ラインは0.5号PEだがガチ締めのドラグを緩める必要性を感じない。案外簡単に寄ってくる。走らない。
これがメバルであるといいなぁ、などとシー様に失礼な事を思ってしまう。
20m程に寄せたところでまた派手にエラ洗いをやった。

「シーバスですねぇ。なんか好かれてますねぇw」
そう言ってyasuくんが笑う。

足元まで来てようやくその魚は走った。LEDに照らされて澄みきった海中で銀色が閃く。

「結構でかいですよ!」

「やめてくれー」
ブレイクだけはごめんだ。

83deepの粘り腰ベリーと強じんなバットはその疾走をやんわりといなしてくれる。ラインも持ってくれた。
なんとかyasuくんの足元まで誘導する。空中のスーパーボールがびよんびよんと揺れる。
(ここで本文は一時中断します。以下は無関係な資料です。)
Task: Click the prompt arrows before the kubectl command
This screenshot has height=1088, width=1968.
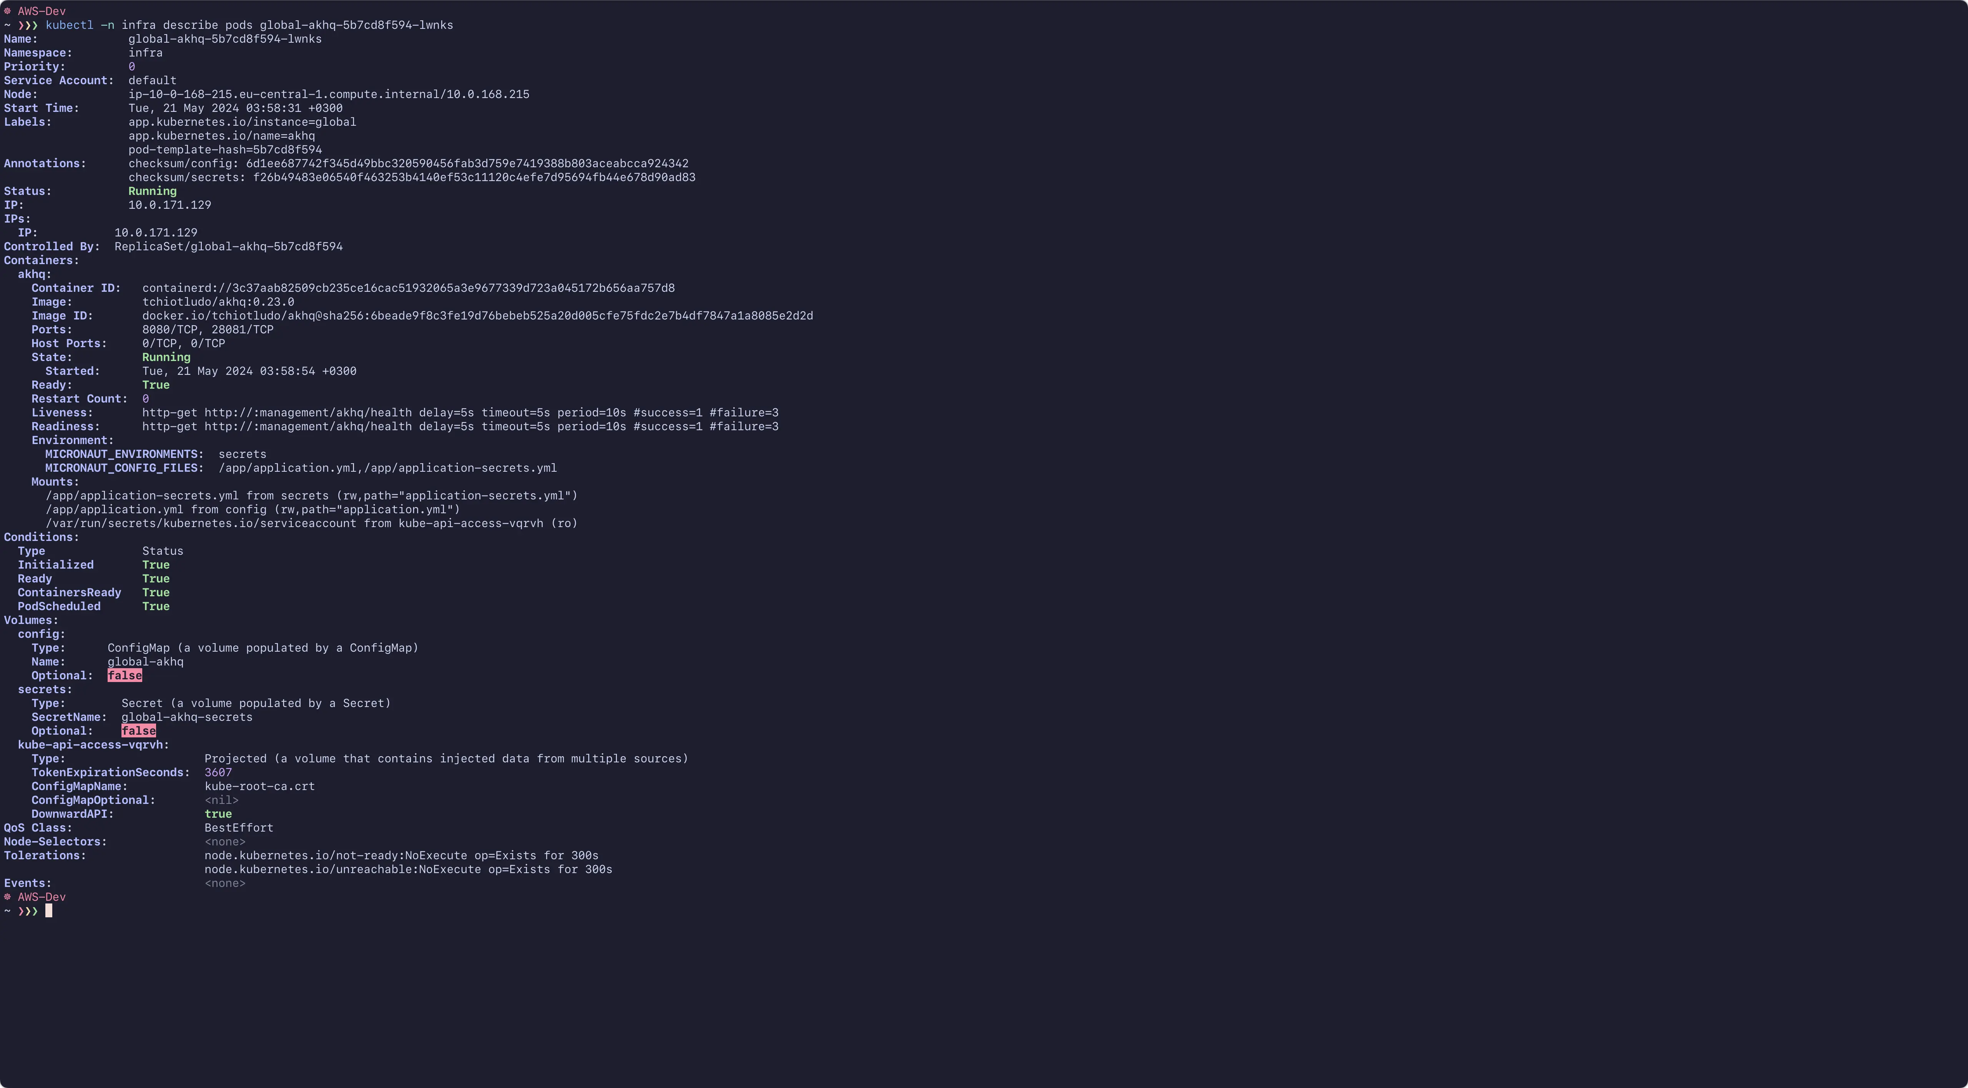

yasuくんはすんなりとグラスパーを下あごに掛けてハイ!っと手渡してくれた。
おお!これ!グラスパー。持ってみたかったんだよな~w



60半ば程か。スレンダーな魚体。きらめく海中に映える銀色が美しい。

嬉しかった。獲れて良かった。シーバスは嫌いではない。全然嫌いではない。
ただこのタックルで掛かって欲しくないだけだ。口にルアーを残したくないだけだ。

グラスパーのレバーをゆっくり引いてリリースする。ふ~。

そこでyasuくんが不吉な事を言った。

「あんなのうろうろしてたらメバルもいやでしょうねぇ」

それだけは困る。やめてくれ。


しかしそれは杞憂だった。


数投後。すぐ近くで馴染みのあたりが出る。メバルだ!26cm。
そのまた数投後また近くで25cm。
そして遥かロングキャストの沖でひときわ強いあたりが出て27cm。

いいっ!ここいいっ!yasuくんいいのっ!

なんて素晴らしいポイント。ここは僕の財産になる。

その後も釣れ続く。しかし時々止まる。そしてまた釣れはじめる。また止まり、また釣れる。
このリズムはなんだろう?考えながらリトリーブする。

ふと気付いた。あっ!と閃いた。


月だ。


空には真っ二つに割ったきれいな半月が、天頂からやや南の位置に輝いている。
切れ切れに浮かぶ雲がその月を隠したり照らせたりしていた。

釣れるのは月が隠れた時だ。

空を見ながらリトリーブした。月が隠れる。月が出る。手に伝わる短い時合はほぼそのリズムに合っていた。

月か…。

もちろん例外はあろうが今日のこの場所は月に支配されていた。明確に分かった。

長年の命題が解けた気がした。

                 命題「月は良いのか悪いのか」

「満月は釣れる」と釣りに出掛ける。しかし煌々と輝く満月の下でアオリイカ以外で良い思いをした事が無い。
特に天頂に輝く時間帯では海は沈黙する。

要するに影なのだ。フィッシュイーターは影に身を潜める。天頂に輝く月はその影を無くしてしまう。
より深い影を求めて魚は深く潜り込む。光の届かない岩の下や藻の中に。
食い気はあるはずだ。しかしその影をよほどタイトに狙わないと食ってこない。

それが出来ない。出来ていない。

思い出す。先シーズン舌”くんが言っていた。輝く月の下で。

「月が出るとメバルはテトラに入りますね。よほどタイトじゃなきゃ釣れないですよ。」

そうなのだ。この事なのだ。実感した。

今日この場所のメバルは月の輝きに従ってこまめに「そこにある何か」から出たり入ったりしている。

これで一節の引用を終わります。